== Given data

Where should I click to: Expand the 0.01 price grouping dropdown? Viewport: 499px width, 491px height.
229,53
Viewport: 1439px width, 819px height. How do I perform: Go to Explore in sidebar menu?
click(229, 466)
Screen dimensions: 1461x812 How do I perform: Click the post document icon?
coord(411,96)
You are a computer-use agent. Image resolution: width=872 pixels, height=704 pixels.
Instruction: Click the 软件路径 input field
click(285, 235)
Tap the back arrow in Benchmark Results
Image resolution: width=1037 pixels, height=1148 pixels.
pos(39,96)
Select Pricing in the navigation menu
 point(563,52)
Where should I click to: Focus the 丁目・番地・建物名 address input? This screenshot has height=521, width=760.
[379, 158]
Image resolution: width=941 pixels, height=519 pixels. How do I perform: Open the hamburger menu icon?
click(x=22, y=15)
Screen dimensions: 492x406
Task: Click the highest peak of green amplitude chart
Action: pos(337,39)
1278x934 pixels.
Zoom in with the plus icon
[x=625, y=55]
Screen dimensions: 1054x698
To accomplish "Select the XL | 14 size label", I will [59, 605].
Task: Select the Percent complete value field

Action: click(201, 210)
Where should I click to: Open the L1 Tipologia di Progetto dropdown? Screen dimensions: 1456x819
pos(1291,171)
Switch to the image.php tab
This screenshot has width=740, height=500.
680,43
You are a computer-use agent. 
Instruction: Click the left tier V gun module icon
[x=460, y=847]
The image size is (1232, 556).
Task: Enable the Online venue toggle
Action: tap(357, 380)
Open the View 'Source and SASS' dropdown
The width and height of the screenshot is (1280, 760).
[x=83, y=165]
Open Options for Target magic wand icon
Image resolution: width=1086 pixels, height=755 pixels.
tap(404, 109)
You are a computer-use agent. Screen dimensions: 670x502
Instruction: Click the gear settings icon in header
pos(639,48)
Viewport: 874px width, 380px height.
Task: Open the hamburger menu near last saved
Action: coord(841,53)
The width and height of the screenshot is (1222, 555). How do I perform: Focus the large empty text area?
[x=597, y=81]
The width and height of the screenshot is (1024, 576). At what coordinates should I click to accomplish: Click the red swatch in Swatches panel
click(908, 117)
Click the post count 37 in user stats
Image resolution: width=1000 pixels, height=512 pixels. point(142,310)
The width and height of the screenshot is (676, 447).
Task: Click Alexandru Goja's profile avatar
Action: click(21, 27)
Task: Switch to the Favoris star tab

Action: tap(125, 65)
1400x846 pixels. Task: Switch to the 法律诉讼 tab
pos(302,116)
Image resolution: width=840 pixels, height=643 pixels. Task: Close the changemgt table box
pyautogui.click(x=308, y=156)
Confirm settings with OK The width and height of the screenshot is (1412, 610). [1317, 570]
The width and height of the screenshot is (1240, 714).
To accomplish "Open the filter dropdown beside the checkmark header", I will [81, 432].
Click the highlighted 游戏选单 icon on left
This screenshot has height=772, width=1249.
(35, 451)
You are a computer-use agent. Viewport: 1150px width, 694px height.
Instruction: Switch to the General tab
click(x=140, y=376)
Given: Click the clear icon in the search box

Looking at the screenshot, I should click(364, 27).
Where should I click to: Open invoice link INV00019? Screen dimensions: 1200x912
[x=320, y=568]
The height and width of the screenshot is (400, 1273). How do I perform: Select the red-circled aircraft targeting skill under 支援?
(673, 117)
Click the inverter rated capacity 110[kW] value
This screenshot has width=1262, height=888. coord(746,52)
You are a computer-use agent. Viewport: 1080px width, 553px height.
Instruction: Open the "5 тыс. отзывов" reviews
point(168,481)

====

Locate the word "agent" in the data above. Copy every line carrying it.

You are a computer-use agent. Image resolution: width=872 pixels, height=704 pixels.
You are a computer-use agent. 
You are a computer-use agent. Screen dimensions: 670x502
You are a computer-use agent. Viewport: 1150px width, 694px height.
You are a computer-use agent. Viewport: 1080px width, 553px height.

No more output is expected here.